The persecutions that started in the first century continued in the second. The Emperors Trajan (98-117), Hadrian (117-138) and Marcus Aurelius (168-180) picked up where Nero and Domition left off, persecuting Christians as far south as Vienne and as far east as Lyons, France. Whenever some sort of disaster, such as the plague, fell upon a city, the citizens of that city blamed the Christians, claiming that they were being punished because Christians refused to pay the gods homage.
This century also saw a number of Christian writings appear in the form of personal letters, apologetics and philosophy. The authors of such works included: St. Ignatius, Bishop of Antioch, who wrote seven letters encouraging Christian communities to practice their faith. Justin Martyr (100-165), who wrote about Christianity from a philosophical standpoint, is considered the first Christian philosopher. Tertullian (155-240) was a North African layman who wrote a number of treatises defending the faith. And lastly, there was St. Iranaeus, Bishop of Lyons (130-200), who wrote a very important work entitled Against the Heresies (189-190). In this work Iranaeus developed a creed, established a theology of apostolic succession and gave the Church of Rome preeminence over other Christian churches. His writing and theology contributed greatly to the doctrine of the early Church.

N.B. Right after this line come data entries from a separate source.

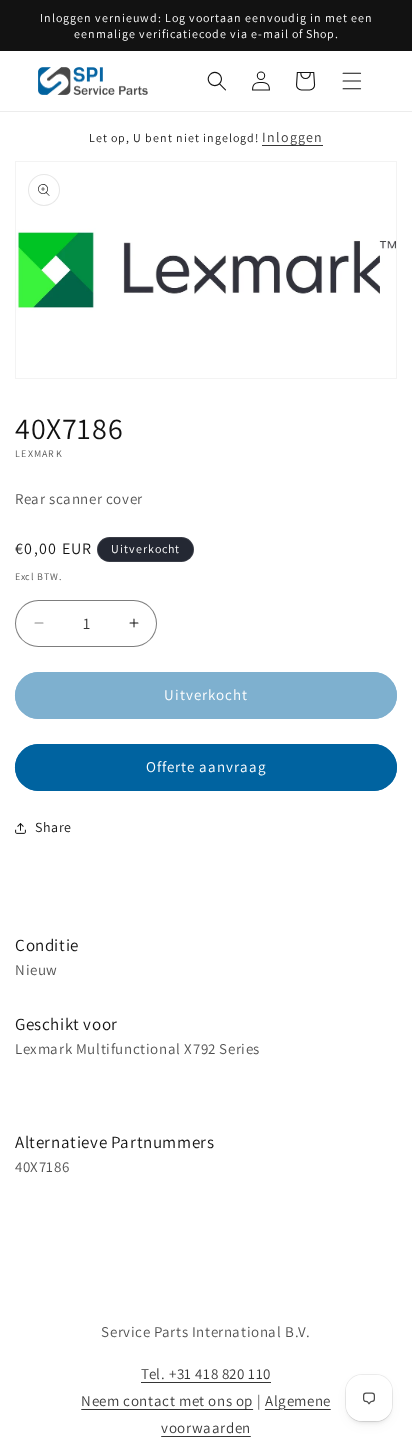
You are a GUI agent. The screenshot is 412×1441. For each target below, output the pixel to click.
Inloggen (292, 137)
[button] (217, 81)
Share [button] (53, 827)
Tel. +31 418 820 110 (206, 1373)
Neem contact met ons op (167, 1400)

Against the Heresies did not only help with the development of Christian doctrine, but was used to help combat a growing heresy called "gnosticism". The Gnostics, led by a man named Marcion, believed that the material world was completely opposed to the spiritual world and that two gods existed - the god of the Old Testament who was mean and vengeful and the god of the New Testament who was loving and merciful. Marcion's theology eventually led him to develop his own version of the Bible.
At the close of this century the Church tackled the issue of when Easter should be celebrated. Unfortunately, the churches of the West celebrated Easter the week after the Jewish Passover while the churches of the East celebrated Easter on the Passover. To change this, Pope Victor I (189-198) used his authority and reminded the Eastern churches that the celebration of Easter on the Sunday after the Passover came directly from the Apostles, Peter and Paul. Though it took some time, the churches of the East eventually changed their calendar and began celebrating Easter on the same Sunday as the Western Church.
As the Church in Rome was beginning to emerge as the principal see diocese within Christianity, the hierarchical structure of the local Church was beginning to reflect the structure we have in place today. The bishop was head of the local church, while priests and deacons assisted him in caring for the spiritual and temporal needs of the people.